(Data extracted from a collection)
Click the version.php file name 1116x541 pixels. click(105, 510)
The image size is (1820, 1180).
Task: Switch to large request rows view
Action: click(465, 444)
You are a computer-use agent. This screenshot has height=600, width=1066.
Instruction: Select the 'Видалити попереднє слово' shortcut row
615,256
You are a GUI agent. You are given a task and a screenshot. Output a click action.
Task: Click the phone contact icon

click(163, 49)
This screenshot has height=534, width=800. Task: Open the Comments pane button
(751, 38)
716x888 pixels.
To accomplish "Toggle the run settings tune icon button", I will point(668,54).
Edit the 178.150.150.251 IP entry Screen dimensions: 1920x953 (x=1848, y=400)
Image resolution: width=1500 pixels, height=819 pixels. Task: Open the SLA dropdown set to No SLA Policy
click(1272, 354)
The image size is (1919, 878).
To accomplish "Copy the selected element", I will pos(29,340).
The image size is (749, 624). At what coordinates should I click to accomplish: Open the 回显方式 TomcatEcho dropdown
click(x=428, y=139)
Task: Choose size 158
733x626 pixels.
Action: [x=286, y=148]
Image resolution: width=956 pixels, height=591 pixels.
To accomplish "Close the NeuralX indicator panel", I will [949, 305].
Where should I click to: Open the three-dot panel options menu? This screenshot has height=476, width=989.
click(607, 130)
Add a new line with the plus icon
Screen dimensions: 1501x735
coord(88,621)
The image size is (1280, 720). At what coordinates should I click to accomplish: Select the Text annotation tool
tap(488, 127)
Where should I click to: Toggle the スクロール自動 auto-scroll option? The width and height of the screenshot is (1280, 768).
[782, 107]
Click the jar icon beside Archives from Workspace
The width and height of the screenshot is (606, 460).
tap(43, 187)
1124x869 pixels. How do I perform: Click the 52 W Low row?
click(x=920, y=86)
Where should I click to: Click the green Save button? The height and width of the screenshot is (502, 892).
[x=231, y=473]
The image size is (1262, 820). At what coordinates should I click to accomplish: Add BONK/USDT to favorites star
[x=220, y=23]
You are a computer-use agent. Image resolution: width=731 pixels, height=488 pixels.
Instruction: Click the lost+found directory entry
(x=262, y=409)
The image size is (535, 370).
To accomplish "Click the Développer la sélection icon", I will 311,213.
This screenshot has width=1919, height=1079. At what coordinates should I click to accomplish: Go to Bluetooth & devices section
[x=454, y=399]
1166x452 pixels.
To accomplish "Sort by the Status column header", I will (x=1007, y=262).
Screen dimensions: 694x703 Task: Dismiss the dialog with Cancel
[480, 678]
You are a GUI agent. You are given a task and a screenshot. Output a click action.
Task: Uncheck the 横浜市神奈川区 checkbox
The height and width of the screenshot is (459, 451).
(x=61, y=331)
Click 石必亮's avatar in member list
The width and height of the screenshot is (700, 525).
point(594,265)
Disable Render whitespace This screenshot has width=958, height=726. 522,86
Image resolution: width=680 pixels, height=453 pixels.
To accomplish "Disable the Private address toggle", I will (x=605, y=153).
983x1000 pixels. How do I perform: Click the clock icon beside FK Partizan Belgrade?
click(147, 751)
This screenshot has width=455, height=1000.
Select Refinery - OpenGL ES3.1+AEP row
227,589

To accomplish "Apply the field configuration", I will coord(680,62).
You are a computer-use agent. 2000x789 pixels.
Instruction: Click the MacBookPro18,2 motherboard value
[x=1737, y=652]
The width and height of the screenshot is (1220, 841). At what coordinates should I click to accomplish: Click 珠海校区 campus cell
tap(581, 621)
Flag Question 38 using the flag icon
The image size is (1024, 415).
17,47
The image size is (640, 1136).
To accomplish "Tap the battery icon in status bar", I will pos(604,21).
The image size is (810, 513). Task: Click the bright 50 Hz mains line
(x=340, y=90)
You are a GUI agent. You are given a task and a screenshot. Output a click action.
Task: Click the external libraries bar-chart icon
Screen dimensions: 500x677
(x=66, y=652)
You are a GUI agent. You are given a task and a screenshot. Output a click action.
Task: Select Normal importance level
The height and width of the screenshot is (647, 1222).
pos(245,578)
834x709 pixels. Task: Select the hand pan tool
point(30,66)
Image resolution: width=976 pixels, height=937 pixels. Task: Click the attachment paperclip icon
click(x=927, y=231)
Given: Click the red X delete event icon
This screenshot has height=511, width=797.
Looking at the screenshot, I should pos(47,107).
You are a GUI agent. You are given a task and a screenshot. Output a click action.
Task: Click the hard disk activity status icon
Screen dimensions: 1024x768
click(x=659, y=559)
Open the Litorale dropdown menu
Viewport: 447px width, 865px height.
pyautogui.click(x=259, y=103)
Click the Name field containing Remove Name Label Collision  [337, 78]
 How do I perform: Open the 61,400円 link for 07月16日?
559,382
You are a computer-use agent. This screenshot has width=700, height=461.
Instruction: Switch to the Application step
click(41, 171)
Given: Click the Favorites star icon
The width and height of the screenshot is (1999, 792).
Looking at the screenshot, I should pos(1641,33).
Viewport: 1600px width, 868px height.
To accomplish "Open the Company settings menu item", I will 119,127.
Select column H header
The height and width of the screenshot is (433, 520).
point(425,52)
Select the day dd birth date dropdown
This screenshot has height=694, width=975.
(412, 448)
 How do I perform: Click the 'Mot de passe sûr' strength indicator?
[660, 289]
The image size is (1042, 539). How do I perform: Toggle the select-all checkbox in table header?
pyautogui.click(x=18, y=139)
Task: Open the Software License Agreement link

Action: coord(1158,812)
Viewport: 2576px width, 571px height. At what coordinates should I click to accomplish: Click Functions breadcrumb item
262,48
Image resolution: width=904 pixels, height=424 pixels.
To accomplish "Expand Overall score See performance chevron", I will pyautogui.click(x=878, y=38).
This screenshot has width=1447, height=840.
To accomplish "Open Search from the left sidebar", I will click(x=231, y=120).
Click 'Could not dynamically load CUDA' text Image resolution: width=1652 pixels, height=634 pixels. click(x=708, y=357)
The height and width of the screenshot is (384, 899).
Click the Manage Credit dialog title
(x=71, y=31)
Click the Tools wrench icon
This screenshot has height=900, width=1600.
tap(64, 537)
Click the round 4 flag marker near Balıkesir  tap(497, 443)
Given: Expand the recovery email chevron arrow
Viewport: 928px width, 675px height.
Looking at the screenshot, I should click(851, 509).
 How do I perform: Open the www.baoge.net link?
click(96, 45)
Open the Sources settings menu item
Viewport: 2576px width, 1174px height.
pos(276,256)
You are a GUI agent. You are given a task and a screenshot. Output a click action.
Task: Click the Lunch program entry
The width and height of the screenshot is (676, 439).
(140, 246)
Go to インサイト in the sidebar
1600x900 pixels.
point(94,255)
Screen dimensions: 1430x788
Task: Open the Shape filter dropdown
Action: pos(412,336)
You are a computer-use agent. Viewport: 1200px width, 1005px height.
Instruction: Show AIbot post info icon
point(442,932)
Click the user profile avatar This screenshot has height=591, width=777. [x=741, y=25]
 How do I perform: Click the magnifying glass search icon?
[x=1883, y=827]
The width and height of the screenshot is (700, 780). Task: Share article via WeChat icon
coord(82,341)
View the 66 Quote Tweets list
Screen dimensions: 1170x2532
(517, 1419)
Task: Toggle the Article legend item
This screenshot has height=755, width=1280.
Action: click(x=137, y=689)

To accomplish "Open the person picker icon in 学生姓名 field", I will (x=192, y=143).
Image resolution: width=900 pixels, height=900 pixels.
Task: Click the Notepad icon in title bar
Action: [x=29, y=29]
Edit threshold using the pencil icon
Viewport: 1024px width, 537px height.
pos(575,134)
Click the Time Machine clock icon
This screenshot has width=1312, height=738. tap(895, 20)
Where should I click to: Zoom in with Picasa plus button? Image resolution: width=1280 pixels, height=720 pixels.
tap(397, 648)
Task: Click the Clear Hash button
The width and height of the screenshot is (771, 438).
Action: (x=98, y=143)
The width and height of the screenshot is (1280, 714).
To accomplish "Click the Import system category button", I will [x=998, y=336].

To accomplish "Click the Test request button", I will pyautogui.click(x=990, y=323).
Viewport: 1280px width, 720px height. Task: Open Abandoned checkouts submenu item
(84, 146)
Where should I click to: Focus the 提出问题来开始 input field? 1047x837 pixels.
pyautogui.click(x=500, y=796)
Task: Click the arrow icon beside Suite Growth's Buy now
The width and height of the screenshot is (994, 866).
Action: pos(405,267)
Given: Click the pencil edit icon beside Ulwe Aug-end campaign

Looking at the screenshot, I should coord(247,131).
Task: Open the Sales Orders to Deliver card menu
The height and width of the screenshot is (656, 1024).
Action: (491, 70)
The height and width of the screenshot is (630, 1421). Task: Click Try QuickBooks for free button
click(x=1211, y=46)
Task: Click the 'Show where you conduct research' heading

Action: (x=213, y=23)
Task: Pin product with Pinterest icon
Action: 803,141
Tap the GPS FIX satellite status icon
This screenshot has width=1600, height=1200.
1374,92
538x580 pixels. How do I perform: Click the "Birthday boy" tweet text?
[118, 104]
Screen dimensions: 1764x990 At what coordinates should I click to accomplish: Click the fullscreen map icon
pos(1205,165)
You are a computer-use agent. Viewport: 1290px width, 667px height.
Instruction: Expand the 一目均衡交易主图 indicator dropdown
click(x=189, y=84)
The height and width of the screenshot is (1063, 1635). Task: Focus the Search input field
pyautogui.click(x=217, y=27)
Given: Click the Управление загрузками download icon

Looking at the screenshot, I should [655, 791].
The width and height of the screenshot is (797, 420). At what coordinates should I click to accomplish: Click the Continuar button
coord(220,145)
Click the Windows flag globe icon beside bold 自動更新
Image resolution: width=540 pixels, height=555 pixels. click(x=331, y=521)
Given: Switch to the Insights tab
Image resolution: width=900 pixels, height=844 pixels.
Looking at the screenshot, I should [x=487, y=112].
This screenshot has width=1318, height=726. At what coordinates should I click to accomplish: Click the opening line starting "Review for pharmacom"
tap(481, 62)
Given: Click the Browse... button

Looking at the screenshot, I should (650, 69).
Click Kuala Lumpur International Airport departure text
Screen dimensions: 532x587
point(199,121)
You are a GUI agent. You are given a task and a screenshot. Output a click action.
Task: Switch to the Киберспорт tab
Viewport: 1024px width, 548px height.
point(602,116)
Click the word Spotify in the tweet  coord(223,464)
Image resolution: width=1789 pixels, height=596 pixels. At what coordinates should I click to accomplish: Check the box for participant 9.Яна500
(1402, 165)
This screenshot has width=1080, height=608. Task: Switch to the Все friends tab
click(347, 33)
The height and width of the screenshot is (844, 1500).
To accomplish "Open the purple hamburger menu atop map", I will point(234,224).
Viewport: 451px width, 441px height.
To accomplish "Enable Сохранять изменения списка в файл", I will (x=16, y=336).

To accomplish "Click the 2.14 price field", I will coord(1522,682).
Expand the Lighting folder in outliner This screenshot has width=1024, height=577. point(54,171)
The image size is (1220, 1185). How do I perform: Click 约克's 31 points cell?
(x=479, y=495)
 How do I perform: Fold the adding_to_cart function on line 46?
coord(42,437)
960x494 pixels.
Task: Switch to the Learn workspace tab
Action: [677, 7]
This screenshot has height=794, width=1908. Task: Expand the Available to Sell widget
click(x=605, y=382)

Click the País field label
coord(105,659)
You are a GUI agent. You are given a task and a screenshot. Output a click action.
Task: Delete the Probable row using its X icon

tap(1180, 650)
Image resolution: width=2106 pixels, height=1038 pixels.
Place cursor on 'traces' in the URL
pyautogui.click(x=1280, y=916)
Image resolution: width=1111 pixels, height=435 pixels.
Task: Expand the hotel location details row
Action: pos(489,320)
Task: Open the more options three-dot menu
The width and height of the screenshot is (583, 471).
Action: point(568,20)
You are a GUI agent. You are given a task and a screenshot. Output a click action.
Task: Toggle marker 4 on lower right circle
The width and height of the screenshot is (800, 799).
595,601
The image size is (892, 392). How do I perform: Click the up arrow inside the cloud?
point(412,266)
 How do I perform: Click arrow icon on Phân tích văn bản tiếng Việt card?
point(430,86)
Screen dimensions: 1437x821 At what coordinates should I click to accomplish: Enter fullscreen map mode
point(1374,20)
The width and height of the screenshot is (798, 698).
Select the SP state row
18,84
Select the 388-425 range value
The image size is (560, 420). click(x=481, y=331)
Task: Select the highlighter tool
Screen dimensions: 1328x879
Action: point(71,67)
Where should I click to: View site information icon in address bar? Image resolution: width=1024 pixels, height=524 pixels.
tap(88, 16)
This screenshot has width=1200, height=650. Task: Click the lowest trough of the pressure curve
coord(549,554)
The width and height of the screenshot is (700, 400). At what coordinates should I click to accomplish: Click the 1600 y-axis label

## WORK ORDER
Please transcribe only the lines in the records above running from the line that has "Task: Click the 'Show" through the line that has "The height and width of the screenshot is (844, 1500).", both included, exactly as they appear.

## ANSWER TO THIS PROBLEM
Task: Click the 'Show where you conduct research' heading

Action: (x=213, y=23)
Task: Pin product with Pinterest icon
Action: 803,141
Tap the GPS FIX satellite status icon
This screenshot has width=1600, height=1200.
1374,92
538x580 pixels. How do I perform: Click the "Birthday boy" tweet text?
[118, 104]
Screen dimensions: 1764x990 At what coordinates should I click to accomplish: Click the fullscreen map icon
pos(1205,165)
You are a computer-use agent. Viewport: 1290px width, 667px height.
Instruction: Expand the 一目均衡交易主图 indicator dropdown
click(x=189, y=84)
The height and width of the screenshot is (1063, 1635). Task: Focus the Search input field
pyautogui.click(x=217, y=27)
Given: Click the Управление загрузками download icon

Looking at the screenshot, I should [655, 791].
The width and height of the screenshot is (797, 420). At what coordinates should I click to accomplish: Click the Continuar button
coord(220,145)
Click the Windows flag globe icon beside bold 自動更新
Image resolution: width=540 pixels, height=555 pixels. click(x=331, y=521)
Given: Switch to the Insights tab
Image resolution: width=900 pixels, height=844 pixels.
Looking at the screenshot, I should [x=487, y=112].
This screenshot has width=1318, height=726. At what coordinates should I click to accomplish: Click the opening line starting "Review for pharmacom"
tap(481, 62)
Given: Click the Browse... button

Looking at the screenshot, I should (650, 69).
Click Kuala Lumpur International Airport departure text
Screen dimensions: 532x587
point(199,121)
You are a GUI agent. You are given a task and a screenshot. Output a click action.
Task: Switch to the Киберспорт tab
Viewport: 1024px width, 548px height.
point(602,116)
Click the word Spotify in the tweet  coord(223,464)
Image resolution: width=1789 pixels, height=596 pixels. At what coordinates should I click to accomplish: Check the box for participant 9.Яна500
(1402, 165)
This screenshot has width=1080, height=608. Task: Switch to the Все friends tab
click(347, 33)
The height and width of the screenshot is (844, 1500).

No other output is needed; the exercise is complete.